Researching the cities you’re visiting is essential for safe travel. You may find yourself stranded outside the train station in Oakland at 11 pm. The closest BART is a 15 minute walk taking you under the freeway. You don’t want to be under the freeway. Know where you are. This is also important for booking your room. That affordable place in the Tenderloin might seem like a good idea, but come nightfall you’ll wish you paid to stay in a better neighborhood. Check out a breakdown of neighborhoods on a city map, and take the time to do “best” and “worst” searches. Keep in mind areas you may we walking through and around during your visit. Even scenic city parks can often become temporary housing camps for an increasing homeless population. When exploring a new city, be aware of state laws and regulations. That fruity hurricane you toted around with you in New Orleans’ French Quarter will get you fined in most other cities. (Note for Europeans: Open container laws are enforced in the majority of the United States.) Strolling around discretely puffing a joint may be overlooked in Northern California, but will get you arrested elsewhere. And similar to New York, many West Coast cities are putting the kibosh on public smoking. Don’t light up a smoke walking around anywhere in Coronado, CA–the entire island is smoke-free on any public property.

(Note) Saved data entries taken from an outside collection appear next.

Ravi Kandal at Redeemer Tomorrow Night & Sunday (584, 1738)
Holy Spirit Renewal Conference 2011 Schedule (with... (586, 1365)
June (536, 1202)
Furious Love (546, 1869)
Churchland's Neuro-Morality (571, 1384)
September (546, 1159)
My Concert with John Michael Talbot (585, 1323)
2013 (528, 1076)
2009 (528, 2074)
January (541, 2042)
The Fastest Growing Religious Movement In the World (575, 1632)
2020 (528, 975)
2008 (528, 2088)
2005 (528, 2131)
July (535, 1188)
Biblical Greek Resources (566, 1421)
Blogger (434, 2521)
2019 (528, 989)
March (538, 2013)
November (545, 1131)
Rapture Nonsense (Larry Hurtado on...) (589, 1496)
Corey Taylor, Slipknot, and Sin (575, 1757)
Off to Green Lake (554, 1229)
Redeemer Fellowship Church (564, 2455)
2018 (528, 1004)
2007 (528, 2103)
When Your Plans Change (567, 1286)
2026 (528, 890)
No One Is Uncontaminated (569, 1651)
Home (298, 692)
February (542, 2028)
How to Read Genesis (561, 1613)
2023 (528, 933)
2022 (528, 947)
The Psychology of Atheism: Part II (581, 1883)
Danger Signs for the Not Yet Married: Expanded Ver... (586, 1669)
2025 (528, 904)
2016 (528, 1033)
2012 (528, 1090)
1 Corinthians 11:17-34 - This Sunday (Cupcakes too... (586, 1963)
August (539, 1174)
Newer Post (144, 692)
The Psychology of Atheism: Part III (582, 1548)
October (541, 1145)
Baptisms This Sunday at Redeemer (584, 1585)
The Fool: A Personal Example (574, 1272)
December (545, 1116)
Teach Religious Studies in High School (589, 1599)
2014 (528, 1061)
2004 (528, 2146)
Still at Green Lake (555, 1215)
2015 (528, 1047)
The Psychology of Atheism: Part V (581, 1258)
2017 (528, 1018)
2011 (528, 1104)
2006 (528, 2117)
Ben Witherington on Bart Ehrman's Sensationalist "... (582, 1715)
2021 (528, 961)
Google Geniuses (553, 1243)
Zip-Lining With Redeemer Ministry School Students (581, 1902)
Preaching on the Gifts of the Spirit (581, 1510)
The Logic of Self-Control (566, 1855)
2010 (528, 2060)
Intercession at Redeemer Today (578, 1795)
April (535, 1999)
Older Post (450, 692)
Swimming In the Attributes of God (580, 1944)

And if you’re a particularly fastidious person, keep a record of your expenses to stay on budget. In advance, researching the costs of hotel stays, hidden booking fees, downtown restaurants and hot spots, popular tourist sights and attractions, and transportation options will give you a better idea of what you’ll actually be spending in each city. Additionally, that coach seat might not cut it on a 55+ hour haul from the east to the west coast, so plan for the unexpected. Give your wallet breathing room when mapping out your rail journey. Opting for a ticket upgrade may add an unplanned $200 to your segment, but it might make the cross country travel more bearable. And when booking lodging or rental cars online, remember that you need to present the physical credit card when checking in or picking up. Don’t leave yourself stranded. So give yourself an edge, and do your research.